- [Recorded data]:

——————

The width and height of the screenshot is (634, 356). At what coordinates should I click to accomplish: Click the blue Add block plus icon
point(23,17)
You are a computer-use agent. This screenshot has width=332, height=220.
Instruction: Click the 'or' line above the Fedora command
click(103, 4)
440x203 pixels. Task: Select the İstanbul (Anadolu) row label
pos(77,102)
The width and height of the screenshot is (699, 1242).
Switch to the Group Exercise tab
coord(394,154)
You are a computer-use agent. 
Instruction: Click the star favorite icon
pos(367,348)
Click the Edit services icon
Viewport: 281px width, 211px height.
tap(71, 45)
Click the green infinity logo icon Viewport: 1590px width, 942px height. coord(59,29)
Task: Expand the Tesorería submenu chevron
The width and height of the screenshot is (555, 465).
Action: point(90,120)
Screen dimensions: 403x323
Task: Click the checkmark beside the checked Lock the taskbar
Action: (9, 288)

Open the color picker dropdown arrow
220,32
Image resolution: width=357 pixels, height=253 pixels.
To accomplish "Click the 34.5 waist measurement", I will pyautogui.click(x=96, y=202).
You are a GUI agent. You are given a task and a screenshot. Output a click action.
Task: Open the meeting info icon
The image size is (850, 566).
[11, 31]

——————

Find the word "agent" in the entries and show each line where it is found.

You are a computer-use agent. This screenshot has width=332, height=220.
You are a computer-use agent. 
You are a GUI agent. You are given a task and a screenshot. Output a click action.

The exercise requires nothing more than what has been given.